— What the exercise asks —
Set the whole listing down again without deviation.

— Given information —
####

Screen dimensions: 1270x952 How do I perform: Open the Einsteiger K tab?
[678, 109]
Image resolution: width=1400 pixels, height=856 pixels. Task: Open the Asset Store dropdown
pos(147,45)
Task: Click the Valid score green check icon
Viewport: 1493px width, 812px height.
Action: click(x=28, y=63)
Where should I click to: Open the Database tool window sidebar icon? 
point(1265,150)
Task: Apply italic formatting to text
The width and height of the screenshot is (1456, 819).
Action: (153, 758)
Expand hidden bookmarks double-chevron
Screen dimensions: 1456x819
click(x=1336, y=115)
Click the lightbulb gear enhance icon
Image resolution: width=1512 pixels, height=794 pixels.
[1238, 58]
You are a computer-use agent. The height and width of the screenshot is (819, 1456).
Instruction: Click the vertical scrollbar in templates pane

####

— Solution —
Screen dimensions: 1270x952 How do I perform: Open the Einsteiger K tab?
[678, 109]
Image resolution: width=1400 pixels, height=856 pixels. Task: Open the Asset Store dropdown
pos(147,45)
Task: Click the Valid score green check icon
Viewport: 1493px width, 812px height.
Action: click(x=28, y=63)
Where should I click to: Open the Database tool window sidebar icon? 
point(1265,150)
Task: Apply italic formatting to text
The width and height of the screenshot is (1456, 819).
Action: (153, 758)
Expand hidden bookmarks double-chevron
Screen dimensions: 1456x819
click(x=1336, y=115)
Click the lightbulb gear enhance icon
Image resolution: width=1512 pixels, height=794 pixels.
[1238, 58]
You are a computer-use agent. The height and width of the screenshot is (819, 1456).
Instruction: Click the vertical scrollbar in templates pane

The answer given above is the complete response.